*Passage to read*
Security is one of the highest priorities within Talos. To run a Kubernetes cluster, a certain level of trust is required to operate a cluster. For example, orchestrating the bootstrap of a highly available control plane requires sensitive PKI data distribution.

To that end, we created trustd. Based on a Root of Trust concept, trustd is a simple daemon responsible for establishing trust within the system. Once trust is established, various methods become available to the trustee. For example, it can accept a write request from another node to place a file on disk.

Additional methods and capabilities will be added to the trustd component to support new functionality in the rest of the Talos environment.

udevd

Udevd handles the kernel device notifications and sets up the necessary links in /dev.

5 - Control Plane

Understand the Kubernetes Control Plane.

This guide provides details on how Talos runs and bootstraps the Kubernetes control plane.

High-level Overview

Talos cluster bootstrap flow:

  1. The etcd service is started on control plane nodes. Instances of etcd on control plane nodes build the etcd cluster.

*Brief*
Transcribe the stretch of the Talos passage from "Security is one" through "the Talos environment.".

*Items*
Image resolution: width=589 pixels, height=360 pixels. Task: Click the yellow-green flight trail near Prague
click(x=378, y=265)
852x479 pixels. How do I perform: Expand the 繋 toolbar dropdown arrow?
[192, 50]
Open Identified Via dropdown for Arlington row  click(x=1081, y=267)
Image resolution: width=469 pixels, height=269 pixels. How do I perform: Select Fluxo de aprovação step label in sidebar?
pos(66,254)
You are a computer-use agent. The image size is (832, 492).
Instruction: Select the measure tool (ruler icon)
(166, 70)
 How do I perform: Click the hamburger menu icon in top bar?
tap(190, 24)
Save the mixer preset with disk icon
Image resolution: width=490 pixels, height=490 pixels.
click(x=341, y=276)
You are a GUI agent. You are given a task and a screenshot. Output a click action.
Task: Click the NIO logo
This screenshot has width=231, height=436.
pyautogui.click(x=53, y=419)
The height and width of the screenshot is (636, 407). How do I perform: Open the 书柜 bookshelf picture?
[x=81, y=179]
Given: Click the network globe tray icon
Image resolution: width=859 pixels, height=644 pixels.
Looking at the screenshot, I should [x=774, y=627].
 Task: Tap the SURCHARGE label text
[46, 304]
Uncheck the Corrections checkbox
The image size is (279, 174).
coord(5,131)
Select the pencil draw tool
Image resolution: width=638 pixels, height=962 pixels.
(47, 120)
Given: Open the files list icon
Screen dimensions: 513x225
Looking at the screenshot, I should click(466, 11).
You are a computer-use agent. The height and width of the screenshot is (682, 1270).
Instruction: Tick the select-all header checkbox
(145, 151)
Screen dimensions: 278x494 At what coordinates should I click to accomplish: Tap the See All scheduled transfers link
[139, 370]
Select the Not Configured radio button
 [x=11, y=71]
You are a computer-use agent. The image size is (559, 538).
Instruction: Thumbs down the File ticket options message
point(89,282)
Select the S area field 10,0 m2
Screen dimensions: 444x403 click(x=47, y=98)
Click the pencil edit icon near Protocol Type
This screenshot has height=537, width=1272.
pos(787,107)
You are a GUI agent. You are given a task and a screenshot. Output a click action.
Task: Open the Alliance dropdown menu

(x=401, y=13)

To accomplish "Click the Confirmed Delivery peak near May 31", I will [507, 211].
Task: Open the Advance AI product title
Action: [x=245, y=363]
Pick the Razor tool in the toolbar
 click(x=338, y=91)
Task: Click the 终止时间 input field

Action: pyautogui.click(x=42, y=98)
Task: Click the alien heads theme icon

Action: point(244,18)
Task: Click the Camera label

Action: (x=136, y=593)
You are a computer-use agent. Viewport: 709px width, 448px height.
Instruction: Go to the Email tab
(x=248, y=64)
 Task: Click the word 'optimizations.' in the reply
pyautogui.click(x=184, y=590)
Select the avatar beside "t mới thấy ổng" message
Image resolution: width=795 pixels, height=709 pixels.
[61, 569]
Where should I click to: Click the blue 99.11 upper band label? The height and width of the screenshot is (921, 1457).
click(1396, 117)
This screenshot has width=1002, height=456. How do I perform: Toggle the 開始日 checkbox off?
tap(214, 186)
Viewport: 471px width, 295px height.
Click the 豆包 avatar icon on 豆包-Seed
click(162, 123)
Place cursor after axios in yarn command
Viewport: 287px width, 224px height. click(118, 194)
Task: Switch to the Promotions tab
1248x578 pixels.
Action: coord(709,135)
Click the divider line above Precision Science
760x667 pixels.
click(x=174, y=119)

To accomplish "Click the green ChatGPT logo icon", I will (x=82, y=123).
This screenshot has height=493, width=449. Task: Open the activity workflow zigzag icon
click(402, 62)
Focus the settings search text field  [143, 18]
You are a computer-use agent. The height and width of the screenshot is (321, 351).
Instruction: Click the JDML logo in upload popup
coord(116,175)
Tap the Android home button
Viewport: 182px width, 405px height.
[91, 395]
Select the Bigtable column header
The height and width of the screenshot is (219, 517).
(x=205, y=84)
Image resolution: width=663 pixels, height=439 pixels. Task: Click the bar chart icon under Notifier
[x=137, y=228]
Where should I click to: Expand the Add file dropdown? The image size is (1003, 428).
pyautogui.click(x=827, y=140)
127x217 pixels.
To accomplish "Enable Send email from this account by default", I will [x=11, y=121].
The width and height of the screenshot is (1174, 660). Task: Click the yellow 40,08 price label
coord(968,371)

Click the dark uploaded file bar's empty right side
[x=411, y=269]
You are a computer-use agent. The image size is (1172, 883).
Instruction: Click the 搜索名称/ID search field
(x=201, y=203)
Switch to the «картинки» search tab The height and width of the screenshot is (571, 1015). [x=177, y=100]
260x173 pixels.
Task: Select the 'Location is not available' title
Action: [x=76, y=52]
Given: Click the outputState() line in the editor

*Result*
Security is one of the highest priorities within Talos. To run a Kubernetes cluster, a certain level of trust is required to operate a cluster. For example, orchestrating the bootstrap of a highly available control plane requires sensitive PKI data distribution.

To that end, we created trustd. Based on a Root of Trust concept, trustd is a simple daemon responsible for establishing trust within the system. Once trust is established, various methods become available to the trustee. For example, it can accept a write request from another node to place a file on disk.

Additional methods and capabilities will be added to the trustd component to support new functionality in the rest of the Talos environment.